Está marcada para amanhã a segunda Super Quarta de 2023 — e a data tem tudo para ser uma das mais agitadas dos últimos tempos. Com o agravamento da crise bancária internacional e as dificuldades financeiras de várias empresas por aqui, a pergunta que pauta o debate econômico hoje é: quando a taxa básica de juros (Selic) vai cair?
O Banco Central comandado por Roberto Campos Neto decide o futuro da Selic amanhã após o fechamento do mercado, algumas horas depois de os colegas do Federal Reserve anunciarem as taxas de juros nos Estados Unidos. Mas tudo indica que as decisões irão por caminhos bem diferentes..
Em questão de dias, os Estados Unidos saíram de um debate sobre a inflação persistente para o risco de uma nova crise bancária — com duas falências de bancos médios e outras instituições financeiras buscando socorro nos braços do Federal Reserve e de uma “vaquinha” de seus concorrentes para evitar que o problema se alastre. Na Suíça, nem mesmo o tradicional Credit Suisse saiu ileso — sendo adquirido pelo UBS como forma de socorro.
Apesar de dados da atividade econômica seguirem mostrando que há espaço para o Fed continuar o seu plano de aperto monetário, a situação delicada do sistema financeiro ressuscita os traumas deixados pela crise de 2008 — quando a quebra do Lehman Brothers jogou a economia global no fundo do poço.
Ou seja: para os investidores, uma eventual crise no horizonte obrigaria o Fed a mudar a direção — ao invés de subir os juros, a única saída seria voltar a cortar a taxa básica, em uma tentativa de estimular a economia e preservar a liquidez do sistema financeiro.

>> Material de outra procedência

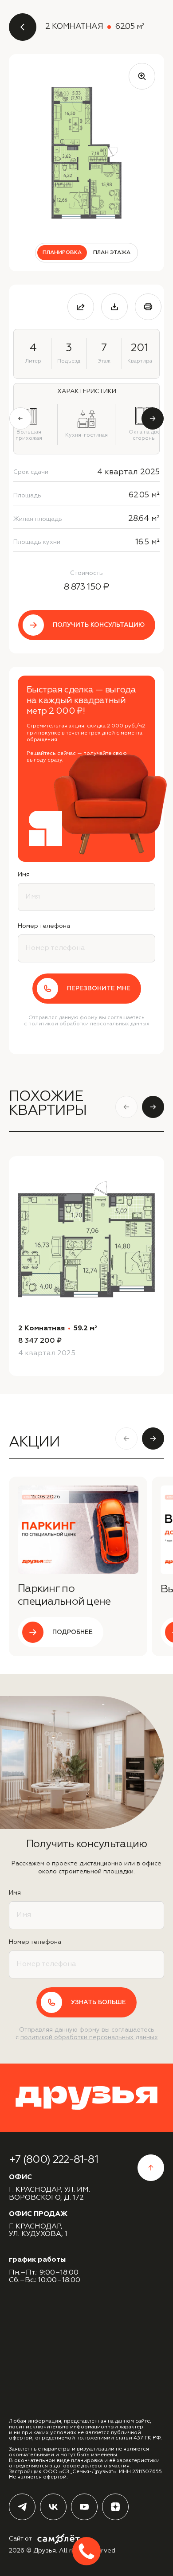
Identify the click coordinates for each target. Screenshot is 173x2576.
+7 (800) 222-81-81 (53, 2159)
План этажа (111, 252)
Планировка (62, 252)
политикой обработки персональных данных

É fácil perceber a mudança do humor ao observar a curva do retorno dos títulos do Tesouro americano (Treasuries). Há duas semanas, a perspectiva era de um novo aumento de 0,25 ponto percentual ou superior, mas hoje, a curva precifica um corte nos juros e taxas significativamente mais baixas do que os observados antes do início da quebradeira dos bancos americanos.
Você pode acompanhar a evolução das apostas do mercado no gráfico abaixo.

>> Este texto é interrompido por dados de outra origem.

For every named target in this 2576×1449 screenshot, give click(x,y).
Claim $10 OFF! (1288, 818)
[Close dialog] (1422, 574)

Copom: seguindo uma trilha diferente
O natural é que, por tabela, a curva de juros brasileira também precifique o mesmo movimento visto nos Estados Unidos — mas não é isso que vemos acontecer no momento.
Os juros futuros até cederam um pouco nos últimos dias, aproveitando os ventos vindos de Nova York, mas quando comparamos com os primos americanos dos contratos de Depósito Interfinanceiro (DI), o movimento foi muito mais limitado.

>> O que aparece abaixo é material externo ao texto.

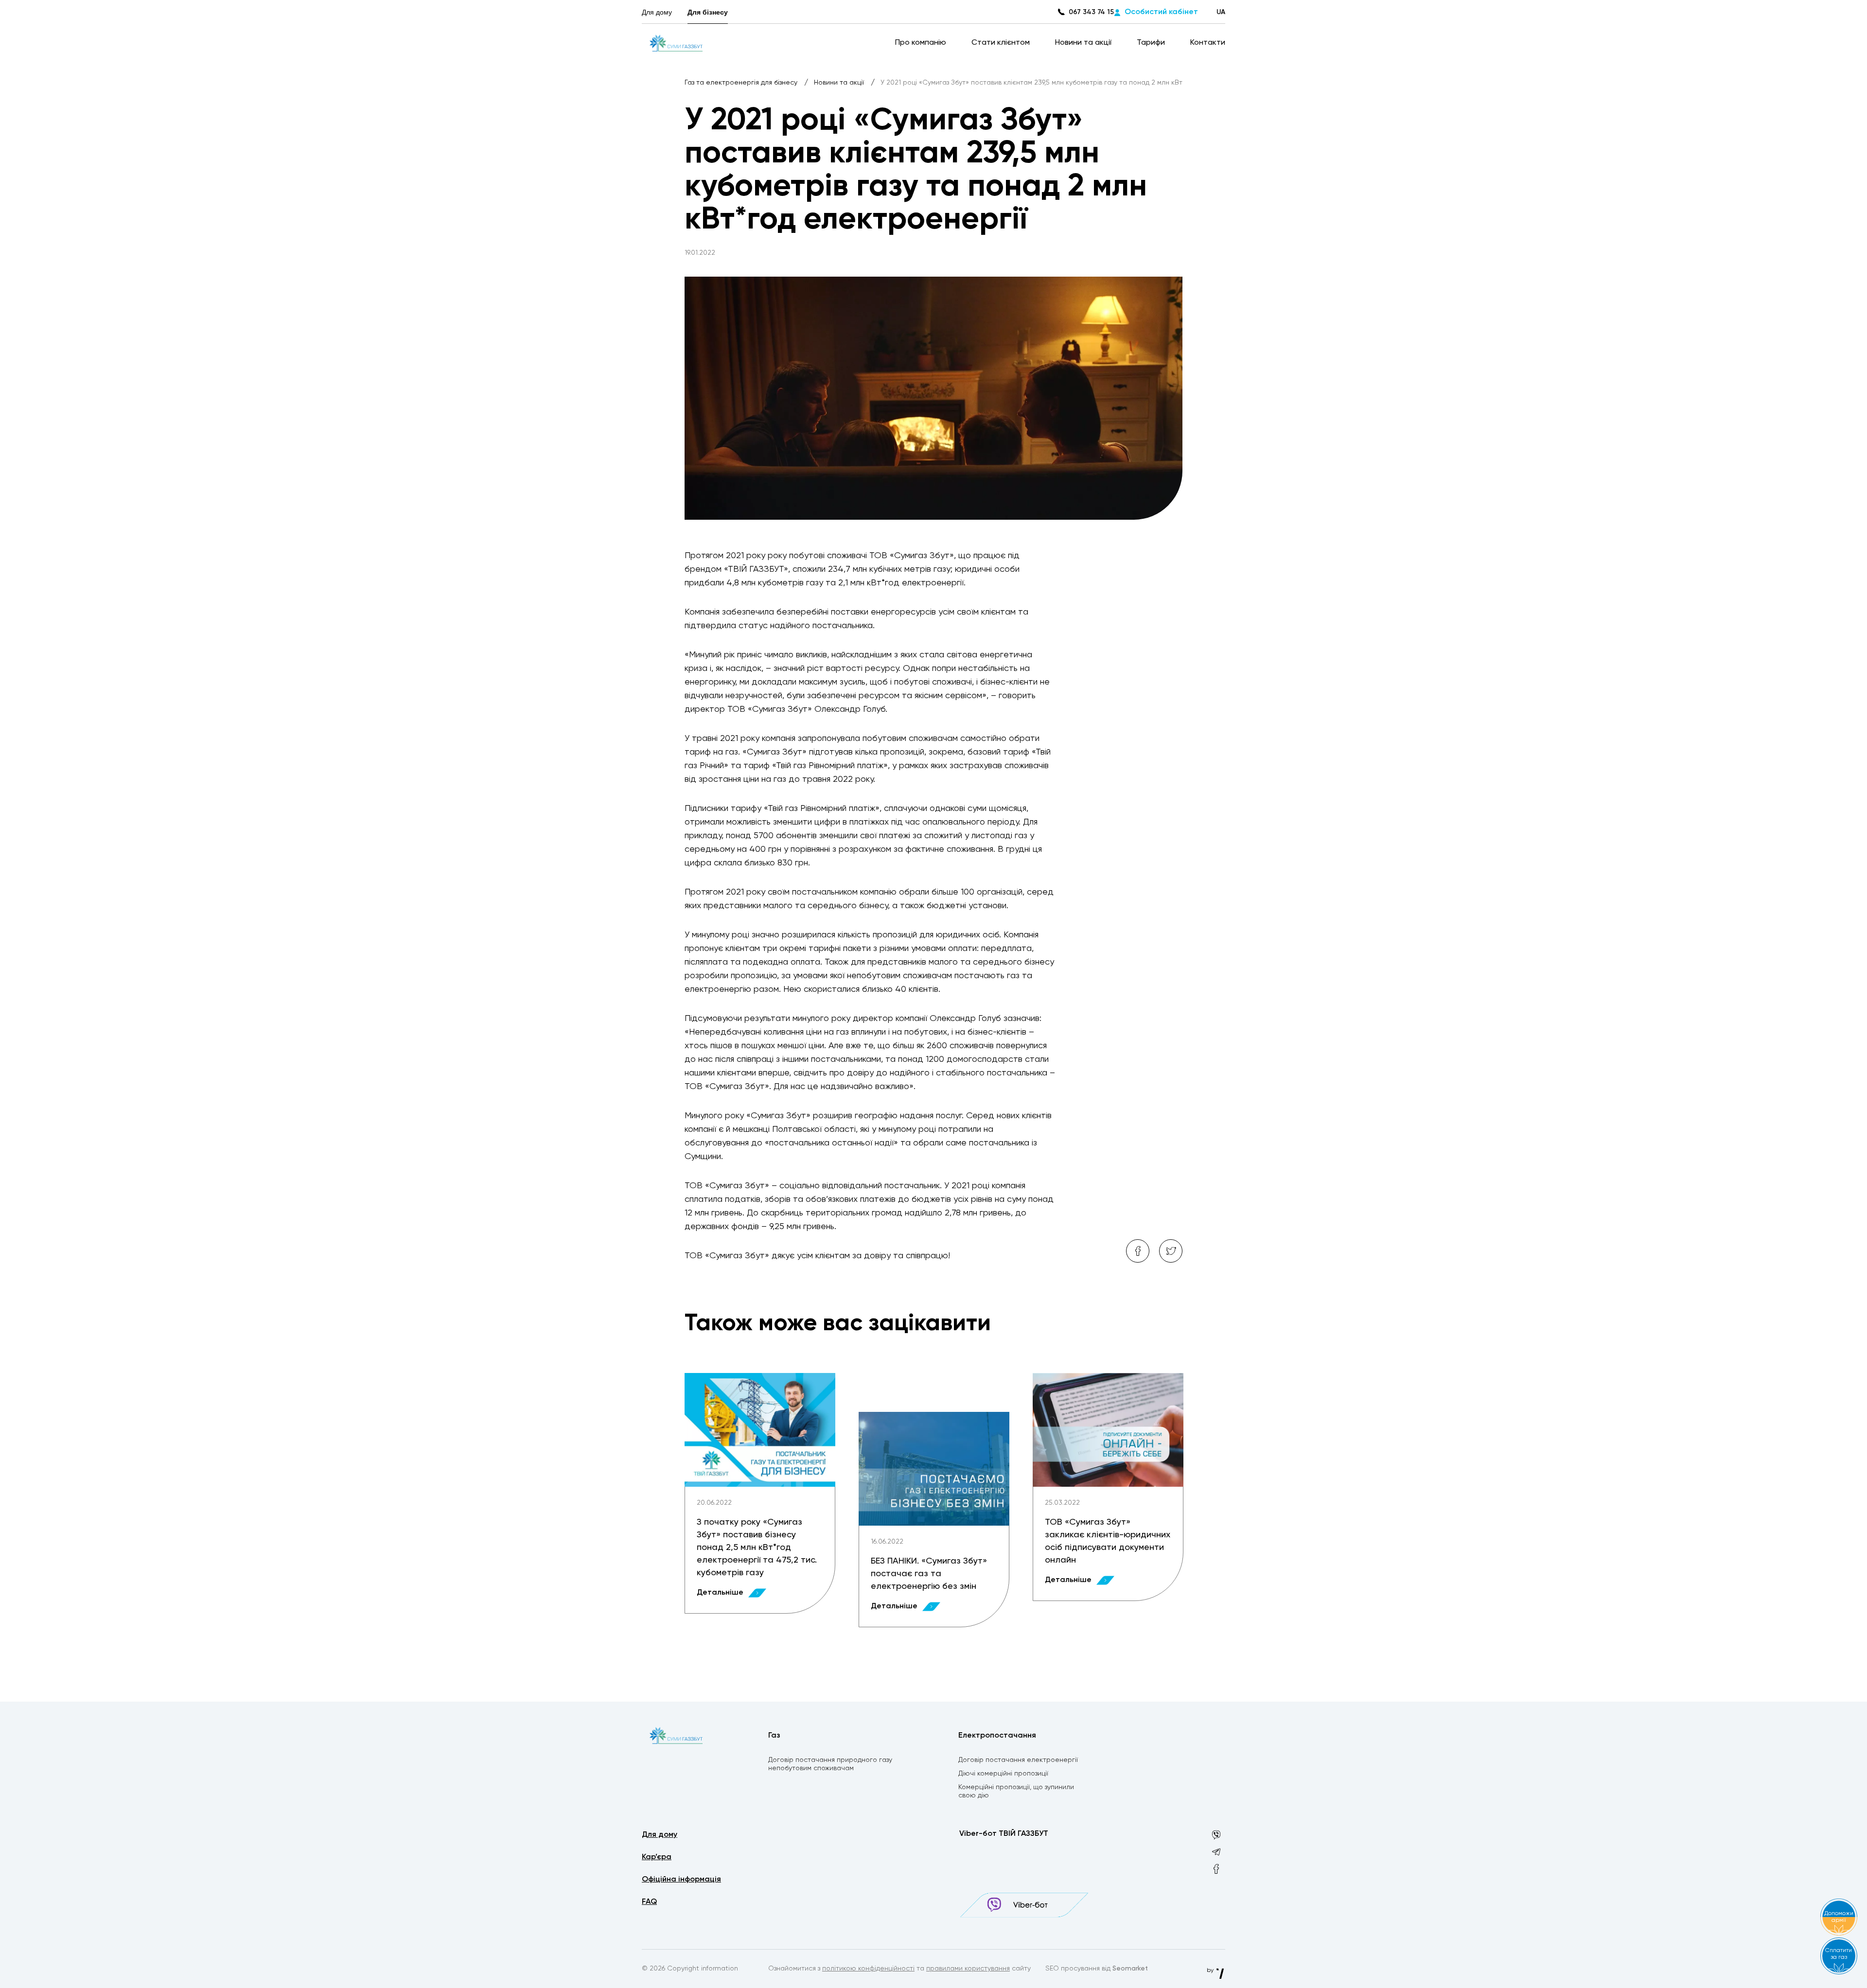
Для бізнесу (707, 12)
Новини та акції (1084, 43)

E se nos EUA os investidores já enxergam um corte em breve, a curva brasileira segue vendo espaço para uma queda nos juros apenas no segundo semestre — na reunião de agosto, para algo na faixa de 13,50% ao ano, levando a Selic a fechar 2023 ainda na casa dos 13%.
As opções de Copom negociadas na B3 também tiveram pouca alteração, mesmo com a inversão da curva americana. As apostas de manutenção da Selic estavam em 95,5%, contra apenas 4,5% que veem espaço para o BC baixar os juros em 0,25 ponto percentual já nesta quarta-feira.
De modo geral, a curva de juros futuros aponta uma trajetória mais conservadora para a Selic do que as projeções coletadas e compiladas pelo Banco Central no boletim Focus, de divulgação semanal. A expectativa dos analistas no levantamento é a de que a taxa básica de juros chegue ao fim do ano em 12,75% a.a.
A conta mais conservadora dos investidores locais tem uma razão de ser — por aqui, o novo arcabouço fiscal ainda não foi apresentado, e os últimos dois meses foram de trocas de farpas intensas entre o governo federal e Roberto Campos Neto, presidente do Banco Central, em uma ofensiva contra o patamar atual dos juros.
O Executivo acusa o BC de estrangular o crescimento do Brasil, enquanto a autarquia monetária defende a sua postura para combater a desancoragem das expectativas de inflação.
Com a escalada das tensões entre Lula e RCN, a taxa terminal para 2023 subiu nas projeções do mercado, mas é normal que o BC leve semanas até que a estimativa do mercado para a Selic no boletim reflita o cenário mostrado na curva de juros.
Isso porque os contratos de DI são um termômetro muito mais imediato do pensamento do mercado já que, ao contrário do que acontece com estimativas do Focus, estamos falando de investimentos que , naturalmente, envolvem dinheiro.
Os investidores, assim, acabam exigindo um prêmio de risco para acomodar uma eventual piora no cenário doméstico — com o arcabouço fiscal ainda incerto e apenas uma trégua parcial entre governo federal e BC.